29 August 2017

Microbots in the stomach

Micro-motors with antibiotics were used for the first time to treat mice

Grigory Kopiev, N+1

Researchers from the University of California, San Diego have successfully tested micro-motors to protect and release drugs in the stomach. Unlike the previous work, this time the scientists conducted for the first time tests of the delivery of a real drug, and not a fluorescent dye. The effectiveness of the antibiotic proved to be as high as when taking the drug without micro-motors, but at the same time, proton pump inhibitors should not be used in combination with the drug, which have side effects with prolonged use. The study is published in the journal Nature Communications.

Despite the fact that the acidic environment of the stomach is necessary for the normal functioning of digestion, it makes it difficult to take many medications. For medicines that are absorbed in the intestine, special shells are used, but if it is necessary to treat various diseases and ulcers directly in the stomach, such shells are not suitable. To neutralize the acidic environment, proton pump inhibitors are used, which temporarily suspend or reduce the production of gastric juice, however, prolonged use of such inhibitors can cause a number of side effects.

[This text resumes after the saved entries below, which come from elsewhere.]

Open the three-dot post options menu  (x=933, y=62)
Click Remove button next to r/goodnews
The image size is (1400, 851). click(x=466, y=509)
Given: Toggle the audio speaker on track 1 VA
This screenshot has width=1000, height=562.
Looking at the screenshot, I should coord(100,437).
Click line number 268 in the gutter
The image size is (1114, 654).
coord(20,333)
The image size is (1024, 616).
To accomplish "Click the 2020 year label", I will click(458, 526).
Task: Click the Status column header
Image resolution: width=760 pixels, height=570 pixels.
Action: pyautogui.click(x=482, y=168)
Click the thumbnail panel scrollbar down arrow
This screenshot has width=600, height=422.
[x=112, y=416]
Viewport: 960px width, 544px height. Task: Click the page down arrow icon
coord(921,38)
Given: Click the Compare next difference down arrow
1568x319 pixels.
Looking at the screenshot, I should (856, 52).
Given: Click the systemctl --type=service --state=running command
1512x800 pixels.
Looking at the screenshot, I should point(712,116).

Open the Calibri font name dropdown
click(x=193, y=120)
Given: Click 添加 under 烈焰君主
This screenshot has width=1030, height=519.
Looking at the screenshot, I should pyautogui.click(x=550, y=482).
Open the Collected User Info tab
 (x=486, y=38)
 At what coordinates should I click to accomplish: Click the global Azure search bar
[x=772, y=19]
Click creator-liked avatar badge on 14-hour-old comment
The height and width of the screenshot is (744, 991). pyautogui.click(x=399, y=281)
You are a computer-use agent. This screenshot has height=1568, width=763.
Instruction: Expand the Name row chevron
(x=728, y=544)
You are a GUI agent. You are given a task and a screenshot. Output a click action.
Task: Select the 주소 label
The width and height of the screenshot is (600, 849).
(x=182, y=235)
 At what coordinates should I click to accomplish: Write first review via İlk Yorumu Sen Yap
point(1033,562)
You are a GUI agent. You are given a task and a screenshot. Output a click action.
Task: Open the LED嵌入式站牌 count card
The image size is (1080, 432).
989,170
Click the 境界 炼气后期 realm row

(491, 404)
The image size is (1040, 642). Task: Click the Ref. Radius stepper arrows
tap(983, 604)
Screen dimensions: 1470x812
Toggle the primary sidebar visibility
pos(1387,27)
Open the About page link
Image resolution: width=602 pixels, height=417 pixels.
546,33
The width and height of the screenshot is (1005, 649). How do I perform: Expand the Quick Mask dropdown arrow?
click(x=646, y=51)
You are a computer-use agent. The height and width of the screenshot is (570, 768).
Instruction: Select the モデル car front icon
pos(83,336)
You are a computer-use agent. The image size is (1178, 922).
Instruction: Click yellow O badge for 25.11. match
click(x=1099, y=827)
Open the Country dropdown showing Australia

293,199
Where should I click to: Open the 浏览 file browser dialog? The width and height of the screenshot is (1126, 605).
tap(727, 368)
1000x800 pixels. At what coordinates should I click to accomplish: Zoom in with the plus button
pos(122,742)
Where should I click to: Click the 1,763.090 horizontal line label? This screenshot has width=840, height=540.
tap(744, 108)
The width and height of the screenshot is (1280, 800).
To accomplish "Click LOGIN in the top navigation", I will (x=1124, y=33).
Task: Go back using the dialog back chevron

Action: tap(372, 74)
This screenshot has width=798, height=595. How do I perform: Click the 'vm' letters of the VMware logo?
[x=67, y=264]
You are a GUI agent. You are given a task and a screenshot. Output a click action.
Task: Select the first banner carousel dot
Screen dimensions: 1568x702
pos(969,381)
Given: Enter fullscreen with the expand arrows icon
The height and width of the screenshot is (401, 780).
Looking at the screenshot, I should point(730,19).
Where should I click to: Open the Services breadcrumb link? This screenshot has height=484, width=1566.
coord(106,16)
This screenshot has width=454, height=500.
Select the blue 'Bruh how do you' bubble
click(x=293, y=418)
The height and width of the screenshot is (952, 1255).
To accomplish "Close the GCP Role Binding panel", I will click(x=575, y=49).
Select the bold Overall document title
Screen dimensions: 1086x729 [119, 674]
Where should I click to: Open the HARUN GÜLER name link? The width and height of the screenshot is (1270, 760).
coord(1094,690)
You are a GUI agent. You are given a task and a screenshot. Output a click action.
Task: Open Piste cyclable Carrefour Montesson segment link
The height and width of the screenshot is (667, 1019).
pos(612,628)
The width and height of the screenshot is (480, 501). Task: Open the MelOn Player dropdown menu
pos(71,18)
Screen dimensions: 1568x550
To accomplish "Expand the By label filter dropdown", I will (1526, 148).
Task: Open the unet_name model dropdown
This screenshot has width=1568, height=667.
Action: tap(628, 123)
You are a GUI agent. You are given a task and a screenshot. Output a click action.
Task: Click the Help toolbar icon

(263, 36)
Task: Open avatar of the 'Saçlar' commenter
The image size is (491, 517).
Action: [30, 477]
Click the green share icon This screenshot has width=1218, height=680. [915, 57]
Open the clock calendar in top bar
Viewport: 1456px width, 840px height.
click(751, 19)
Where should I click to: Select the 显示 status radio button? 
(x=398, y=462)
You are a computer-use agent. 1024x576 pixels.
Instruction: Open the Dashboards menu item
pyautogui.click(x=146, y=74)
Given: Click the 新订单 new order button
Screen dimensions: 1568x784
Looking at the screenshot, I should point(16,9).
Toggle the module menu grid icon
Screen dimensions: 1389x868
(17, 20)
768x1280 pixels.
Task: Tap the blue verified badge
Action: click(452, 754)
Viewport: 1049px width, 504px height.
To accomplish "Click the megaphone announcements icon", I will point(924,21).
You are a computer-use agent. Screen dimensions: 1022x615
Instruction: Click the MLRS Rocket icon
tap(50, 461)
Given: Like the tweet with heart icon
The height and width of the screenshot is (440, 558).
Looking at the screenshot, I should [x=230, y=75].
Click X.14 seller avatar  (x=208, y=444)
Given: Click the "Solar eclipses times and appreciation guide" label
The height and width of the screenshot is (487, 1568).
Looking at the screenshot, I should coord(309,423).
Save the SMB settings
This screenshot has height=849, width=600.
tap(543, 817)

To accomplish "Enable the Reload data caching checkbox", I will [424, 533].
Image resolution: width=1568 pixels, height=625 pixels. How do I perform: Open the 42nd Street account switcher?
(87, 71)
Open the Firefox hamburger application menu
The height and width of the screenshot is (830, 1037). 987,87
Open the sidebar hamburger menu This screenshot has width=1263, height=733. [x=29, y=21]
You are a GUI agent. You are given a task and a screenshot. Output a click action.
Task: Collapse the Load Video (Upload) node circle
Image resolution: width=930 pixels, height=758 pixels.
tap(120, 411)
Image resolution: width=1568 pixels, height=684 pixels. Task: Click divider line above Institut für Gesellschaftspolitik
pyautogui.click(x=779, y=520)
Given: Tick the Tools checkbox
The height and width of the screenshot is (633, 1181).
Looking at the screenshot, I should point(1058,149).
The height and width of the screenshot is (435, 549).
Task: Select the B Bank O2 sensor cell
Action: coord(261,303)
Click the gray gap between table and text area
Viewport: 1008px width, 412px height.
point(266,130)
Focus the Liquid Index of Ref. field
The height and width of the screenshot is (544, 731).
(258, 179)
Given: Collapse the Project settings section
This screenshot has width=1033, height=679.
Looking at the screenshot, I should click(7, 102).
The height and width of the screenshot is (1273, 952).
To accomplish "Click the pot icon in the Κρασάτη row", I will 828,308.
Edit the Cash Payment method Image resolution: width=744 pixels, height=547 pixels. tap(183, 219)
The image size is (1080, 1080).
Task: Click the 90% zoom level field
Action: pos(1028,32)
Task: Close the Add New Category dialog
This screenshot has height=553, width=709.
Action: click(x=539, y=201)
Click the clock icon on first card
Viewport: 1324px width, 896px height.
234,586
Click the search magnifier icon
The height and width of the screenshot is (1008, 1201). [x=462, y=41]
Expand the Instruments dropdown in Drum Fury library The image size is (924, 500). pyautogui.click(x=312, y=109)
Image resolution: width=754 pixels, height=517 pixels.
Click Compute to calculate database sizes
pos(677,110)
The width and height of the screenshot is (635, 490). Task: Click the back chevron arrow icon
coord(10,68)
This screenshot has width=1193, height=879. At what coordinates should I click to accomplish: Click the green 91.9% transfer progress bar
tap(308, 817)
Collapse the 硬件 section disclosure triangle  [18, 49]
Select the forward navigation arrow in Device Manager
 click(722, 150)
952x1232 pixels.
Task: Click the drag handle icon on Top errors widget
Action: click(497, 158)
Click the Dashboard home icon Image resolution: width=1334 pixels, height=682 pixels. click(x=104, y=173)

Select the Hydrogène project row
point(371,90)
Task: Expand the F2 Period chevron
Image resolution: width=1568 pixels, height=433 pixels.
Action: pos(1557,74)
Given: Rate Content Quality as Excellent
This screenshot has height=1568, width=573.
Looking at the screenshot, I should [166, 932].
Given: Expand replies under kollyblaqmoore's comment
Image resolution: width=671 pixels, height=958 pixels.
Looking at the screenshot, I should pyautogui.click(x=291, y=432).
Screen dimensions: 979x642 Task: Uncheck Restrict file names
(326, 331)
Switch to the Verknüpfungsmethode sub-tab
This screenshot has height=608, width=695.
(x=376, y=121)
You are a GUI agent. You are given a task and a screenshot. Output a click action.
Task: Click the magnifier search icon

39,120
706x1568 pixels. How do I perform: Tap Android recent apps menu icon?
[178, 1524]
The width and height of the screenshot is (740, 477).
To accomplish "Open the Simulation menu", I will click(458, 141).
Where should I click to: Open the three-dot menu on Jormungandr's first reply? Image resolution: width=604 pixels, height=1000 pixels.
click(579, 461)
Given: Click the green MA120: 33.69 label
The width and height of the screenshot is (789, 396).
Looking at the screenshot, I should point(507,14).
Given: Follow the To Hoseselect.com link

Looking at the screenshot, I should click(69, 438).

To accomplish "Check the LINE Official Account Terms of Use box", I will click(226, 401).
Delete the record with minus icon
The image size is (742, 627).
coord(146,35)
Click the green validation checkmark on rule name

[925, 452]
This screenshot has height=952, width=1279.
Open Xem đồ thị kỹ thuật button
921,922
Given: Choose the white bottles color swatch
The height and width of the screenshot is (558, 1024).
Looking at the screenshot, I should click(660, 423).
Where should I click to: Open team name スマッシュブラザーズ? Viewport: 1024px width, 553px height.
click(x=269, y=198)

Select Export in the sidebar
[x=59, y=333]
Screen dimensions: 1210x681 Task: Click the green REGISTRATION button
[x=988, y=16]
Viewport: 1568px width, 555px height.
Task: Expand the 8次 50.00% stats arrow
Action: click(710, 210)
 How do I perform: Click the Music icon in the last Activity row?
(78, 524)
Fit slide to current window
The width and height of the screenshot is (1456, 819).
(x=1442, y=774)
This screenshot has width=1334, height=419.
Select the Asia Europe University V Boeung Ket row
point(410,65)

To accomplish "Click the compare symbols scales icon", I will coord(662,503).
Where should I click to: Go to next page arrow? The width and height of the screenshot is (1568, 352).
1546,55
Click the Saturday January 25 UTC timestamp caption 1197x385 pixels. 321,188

American researchers decided to find a safer method that does not cause serious side effects. To do this, they developed micro–motors - spheres about 20 micrometers in size, the core of which is made of magnesium reacting with acid. Then several other layers are applied to this core: titanium dioxide to protect magnesium, then a layer of medicine mixed with a polymer sensitive to the level of acidity, and a layer of chitosan is applied to it, which allows micromotors to stick to the walls of the stomach. The application process is arranged in such a way that all these layers are applied to the particles lying on the substrate from above, and uncoated magnesium remains from below. When such a micromotor enters the stomach, this magnesium begins to react with acid and release hydrogen. This gas flow creates a reactive force, thanks to which the micromotors move for several minutes. Due to the reaction of acid with magnesium, the pH in the stomach rises to a level at which the drug is no longer neutralized by gastric juice, after which the acid-sensitive polymer releases the antibiotic.

In previous work, researchers have already tested their development on mice, but then they used a fluorescent dye instead of a drug. This time, the scientists conducted a full-fledged testing of the technology, and applied the antibiotic clarithromycin to the micromotors. These micromotors were injected into mice infected with Helicobacter pylori bacteria for five days. The same antibiotic was administered to a control group of mice together with a proton pump inhibitor.

a. Scheme of applying layers to a magnesium particle;
b. The principle of movement of micro-motors in the stomach;
c. Activity of micro-motors for several minutes.

It turned out that the difference between the effectiveness of these methods is not statistically significant. But at the same time, micromotors can be used without causing serious side effects of proton pump inhibitors. During the day, the pH in the stomach returned to normal. Scientists also note that these micromotors are made almost entirely of biodegradable materials that dissolve in the stomach and are excreted without leaving dangerous substances.

Many scientists are developing various miniature devices for medical applications. Chinese scientists have developed micro robots for moving through blood vessels, and another group of scientists has developed micro robots for manipulating single cells.